There are definitely some secrets to find, and some that will reveal themselves automatically over time, but only one small exploration section (the mountain) doesn’t give you much to do outside of your routine. Early games will likely be rough (and don’t be surprised if you consider a restart or two), but once you learn the system and have a stable farm, you’re pretty much just making your rounds each day. I personally started losing interest in the fall, where the removal of crops left me with just the livestock half. It felt like all I was able to do was feed the animals and wait for spring to come. You will surely be able to read all the details above and predict your own level of tolerance.

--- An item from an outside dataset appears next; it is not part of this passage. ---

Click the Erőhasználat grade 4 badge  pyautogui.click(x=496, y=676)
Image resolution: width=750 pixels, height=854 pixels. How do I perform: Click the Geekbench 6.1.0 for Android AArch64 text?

Later Harvest Moons add complexity and refine some of the mechanics, but the first is still surprisingly enjoyable. It’s satisfying to make progress in building up a farm that’s truly your own, without suffering through any of that pesky physical labor. The two and a half year cap is disappointing, but encourages multiple playthroughs, and the multiple endings reward players for improving each time. It is, however, ultimately a game about chores, and as such will not be for everyone. But if you’re curious, give it a try. Tending virtual crops might be more fun than you expect.
The Good
An early, persistent sandbox that you can set up however you like. Caring for crops and livestock is easy, and the rewards are balanced well. Plenty of reasons to take your experience into repeat playthroughs. Lovely artwork.
The Bad
Wives, children, and your dog are totally useless – just another checklist on the path to a good ending. Can’t keep working your farm after the ending. Simulated chores are bound to get tedious eventually.
“Though I did spend about a month giving gifts to the red-haired lady of my dreams, before realizing that I had actually been wasting gifts on “courting” the other (ten or so year old) red-head in the village. I guess I’m on some list now, but I hope she enjoyed all the eggs.”
No problem, this is a Japanese game, after all. Everybody knows that in Japanese games, /all/ women look like they’re ten. It was an honest mistake anyone could have made!
Thanks for this review! I had never heard of this one and I love learning about… let’s say less likely gameplay concepts like this one. It sounds like it could be one to check out.
This game never looked appealing to me because I always perceived it as ultimately being a kid’s game but, like Sim City, perhaps it might be worth a shot – if I finish all my chores.